The inciting incident is often defined as “the thing that kickstarts the story.” And that definition can lead to some confusion about what the inciting incident is. 

Take the original Star Wars film. What kickstarts that story? 

  • An oppressive emperor spurring a rebellion?
  • Darth Vader capturing Princess Leia?
  • Luke’s finding Leia’s SOS?
  • Luke’s tracking down Obi-Wan Kenobe?
  • Luke’s finding his aunt and uncle dead?

All of these could be said to “kickstart the story,” which is perhaps why even seasoned writers make claims that there can be multiple inciting incidents or that it can occur before the story even beings. 

But only one of the events in that list above is the inciting incident. Of course, one might argue, why does it even matter which of those events we call the inciting incident? And I would tend to agree that obsessing over the “correct” labeling of structural components is mostly useless. But in this case, I think a misunderstanding of the role an inciting incident plays within a story is akin to a misunderstanding of story altogether. 

Finally, an article clarifying what the inciting incident really is. :: stormwritingschool.com #amwriting #writingcommunity #writingtips

Main Character Involvement

Labeling the inciting incident the “kickstart” of the story is unhelpful because it doesn’t specify what’s starting. It doesn’t kickstart the problems within the story world. It doesn’t kickstart the antagonist’s involvement in the plot. 

The inciting incident kickstarts the main character’s involvement in the story. 

It revolves entirely and exlusively around the main character. 

The problems in Luke’s world certainly begin with an oppressive emperor and the capture of Princess Leia. But Luke’s involvement doesn’t begin with those things. His invitation comes after Obi-Wan Kenobe sees the message from Leia and then invites Luke to learn the ways of the force and accompany him to Alderaan. 

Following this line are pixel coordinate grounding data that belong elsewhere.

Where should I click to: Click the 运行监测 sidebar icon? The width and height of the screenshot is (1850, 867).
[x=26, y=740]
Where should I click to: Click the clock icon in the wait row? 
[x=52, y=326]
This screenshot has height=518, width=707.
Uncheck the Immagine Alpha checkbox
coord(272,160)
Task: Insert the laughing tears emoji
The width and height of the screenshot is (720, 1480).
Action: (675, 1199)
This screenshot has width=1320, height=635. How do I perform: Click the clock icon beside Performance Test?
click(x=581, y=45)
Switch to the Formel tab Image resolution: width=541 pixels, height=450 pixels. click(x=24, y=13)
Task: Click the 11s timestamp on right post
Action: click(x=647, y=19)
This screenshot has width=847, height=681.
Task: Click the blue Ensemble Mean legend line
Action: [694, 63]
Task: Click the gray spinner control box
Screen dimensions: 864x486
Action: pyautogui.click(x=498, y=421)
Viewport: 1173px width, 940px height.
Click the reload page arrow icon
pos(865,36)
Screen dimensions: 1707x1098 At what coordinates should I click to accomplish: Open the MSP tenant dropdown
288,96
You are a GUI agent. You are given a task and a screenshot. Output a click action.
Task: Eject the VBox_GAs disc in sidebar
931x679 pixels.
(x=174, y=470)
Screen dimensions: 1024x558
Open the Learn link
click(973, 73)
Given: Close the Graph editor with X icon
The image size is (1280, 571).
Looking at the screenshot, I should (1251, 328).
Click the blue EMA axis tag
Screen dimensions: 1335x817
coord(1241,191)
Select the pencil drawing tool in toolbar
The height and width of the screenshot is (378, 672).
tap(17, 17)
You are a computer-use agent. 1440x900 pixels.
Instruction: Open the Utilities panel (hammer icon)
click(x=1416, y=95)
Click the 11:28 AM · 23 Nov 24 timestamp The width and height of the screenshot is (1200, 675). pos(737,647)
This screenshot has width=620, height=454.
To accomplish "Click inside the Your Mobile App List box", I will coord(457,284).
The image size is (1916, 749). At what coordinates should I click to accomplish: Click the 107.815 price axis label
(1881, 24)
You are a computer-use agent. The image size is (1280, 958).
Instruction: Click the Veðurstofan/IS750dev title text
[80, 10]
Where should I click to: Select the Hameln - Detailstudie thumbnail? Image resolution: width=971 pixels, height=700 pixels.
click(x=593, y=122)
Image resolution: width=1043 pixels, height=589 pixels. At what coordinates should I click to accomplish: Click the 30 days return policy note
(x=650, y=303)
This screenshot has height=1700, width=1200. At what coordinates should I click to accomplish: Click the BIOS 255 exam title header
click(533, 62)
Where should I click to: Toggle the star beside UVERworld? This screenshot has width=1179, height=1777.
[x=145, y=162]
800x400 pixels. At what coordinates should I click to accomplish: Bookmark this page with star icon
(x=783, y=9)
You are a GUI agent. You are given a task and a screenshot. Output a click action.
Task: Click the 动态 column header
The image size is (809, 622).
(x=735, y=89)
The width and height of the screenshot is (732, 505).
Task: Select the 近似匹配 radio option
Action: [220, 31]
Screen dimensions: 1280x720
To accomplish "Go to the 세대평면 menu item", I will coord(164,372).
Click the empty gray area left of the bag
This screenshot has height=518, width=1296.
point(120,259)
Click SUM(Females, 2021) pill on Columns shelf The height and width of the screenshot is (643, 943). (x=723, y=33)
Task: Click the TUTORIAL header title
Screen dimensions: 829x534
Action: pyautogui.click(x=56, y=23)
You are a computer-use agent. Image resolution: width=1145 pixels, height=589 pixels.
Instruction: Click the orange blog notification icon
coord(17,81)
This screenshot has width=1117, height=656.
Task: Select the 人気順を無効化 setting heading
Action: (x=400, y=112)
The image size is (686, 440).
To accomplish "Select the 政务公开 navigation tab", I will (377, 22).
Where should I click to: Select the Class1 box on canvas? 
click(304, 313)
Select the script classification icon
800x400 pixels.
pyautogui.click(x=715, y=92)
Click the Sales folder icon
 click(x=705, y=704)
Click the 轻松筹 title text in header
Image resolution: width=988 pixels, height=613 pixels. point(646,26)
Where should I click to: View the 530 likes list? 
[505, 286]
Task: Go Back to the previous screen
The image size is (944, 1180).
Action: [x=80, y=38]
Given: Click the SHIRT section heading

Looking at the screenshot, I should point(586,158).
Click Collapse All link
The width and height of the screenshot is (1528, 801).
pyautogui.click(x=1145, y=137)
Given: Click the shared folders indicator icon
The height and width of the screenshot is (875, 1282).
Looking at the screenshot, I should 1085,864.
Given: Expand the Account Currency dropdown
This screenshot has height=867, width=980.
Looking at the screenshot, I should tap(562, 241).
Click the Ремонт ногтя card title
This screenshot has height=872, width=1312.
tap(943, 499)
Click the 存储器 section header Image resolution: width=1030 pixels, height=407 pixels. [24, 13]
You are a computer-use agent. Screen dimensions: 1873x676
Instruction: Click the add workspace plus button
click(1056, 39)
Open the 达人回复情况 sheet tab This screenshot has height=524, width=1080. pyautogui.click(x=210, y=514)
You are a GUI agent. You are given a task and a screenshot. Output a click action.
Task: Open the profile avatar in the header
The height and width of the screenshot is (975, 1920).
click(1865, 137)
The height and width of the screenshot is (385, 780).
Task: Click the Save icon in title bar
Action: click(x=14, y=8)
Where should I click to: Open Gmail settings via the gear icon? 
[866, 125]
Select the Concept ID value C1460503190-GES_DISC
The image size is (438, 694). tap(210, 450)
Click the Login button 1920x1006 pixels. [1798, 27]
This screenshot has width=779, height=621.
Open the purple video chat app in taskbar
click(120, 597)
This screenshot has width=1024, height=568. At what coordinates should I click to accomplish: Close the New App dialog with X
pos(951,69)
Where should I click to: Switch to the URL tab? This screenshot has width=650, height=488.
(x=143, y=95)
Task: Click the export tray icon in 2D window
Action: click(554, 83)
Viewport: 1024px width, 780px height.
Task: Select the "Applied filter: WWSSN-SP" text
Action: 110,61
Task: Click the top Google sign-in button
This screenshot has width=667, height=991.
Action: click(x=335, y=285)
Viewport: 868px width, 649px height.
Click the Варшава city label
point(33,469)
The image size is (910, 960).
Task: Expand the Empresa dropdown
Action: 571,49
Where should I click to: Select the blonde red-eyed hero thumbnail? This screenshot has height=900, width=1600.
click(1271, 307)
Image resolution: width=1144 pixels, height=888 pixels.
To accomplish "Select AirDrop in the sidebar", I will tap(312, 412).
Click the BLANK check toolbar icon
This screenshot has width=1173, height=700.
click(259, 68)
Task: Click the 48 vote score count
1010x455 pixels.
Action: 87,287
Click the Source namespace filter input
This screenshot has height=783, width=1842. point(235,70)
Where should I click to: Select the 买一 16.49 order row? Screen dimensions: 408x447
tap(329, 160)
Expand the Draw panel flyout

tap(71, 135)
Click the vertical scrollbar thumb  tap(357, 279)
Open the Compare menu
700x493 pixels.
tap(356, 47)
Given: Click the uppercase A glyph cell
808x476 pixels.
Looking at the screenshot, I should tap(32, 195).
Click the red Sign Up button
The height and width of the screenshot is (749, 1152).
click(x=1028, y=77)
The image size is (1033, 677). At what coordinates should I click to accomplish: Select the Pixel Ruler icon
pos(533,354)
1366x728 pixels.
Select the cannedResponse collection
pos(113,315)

That’s our first criterion for what the inciting incident actually is. Main character involvement.

The Prologue Incident

I like to differentiate a “prologue incident” from an inciting incident. Some stories open with a scene illustrating or spurring the big, story-wide problem that will plague the main character. 

Star Wars opens with Vader capturing Leia, emblematic of the empire’s oppression. Game of Thrones introduces the white walkers in its prologue, which will be the thing that threatens the existence of all humans within Westeros as the epic proceeds. The Matrix introduces the agents in its prologue, which, again, will plague the protagonists through the entire trilogy. The Story of Edgar Sawtelle illustrates the purchase of the poison that will be used in the murder of Edgar’s uncle (this story is basically a retelling of Hamlet). 

All of these prologues establish very important problems.

But do they involve the main character? 

Well, I would say they come to affect the main character, but in none of the scenes mentioned above does the main character play a role. 

And even when a prologue incident does include the main character, as it does in Harry Potter (scarred by the man who killed his parents) or Batman (witness to his parents’ murder), those are incidents that establish a baseline within the story world and a source of the main character’s angst. 

But the inciting incident doesn’t establish a baseline; it offers an escape from it. 

Invitation

Here’s where we start to get to the importance of the inciting incident to the whole of the story. The inciting incident is, as John Yorke phrases it, an “invitation to make a break with the old self that will be shed in the climax of the story.”

There are two important concepts here: the first has to do with the notion of the invitation; the second has to do with how the inciting incident reverberates throughout the story. 

First: the invitation. I often stress the fact that the inciting incident invites. In the hero’s journey, it’s referred to as the “call to adventure,” and an important thing about a call or invitation is that it can be refused. In other words, it offers the main character a choice.

Harry is given no choice when Voldemort kills his parents. He is given a choice when he’s literally invited to Hogwarts. 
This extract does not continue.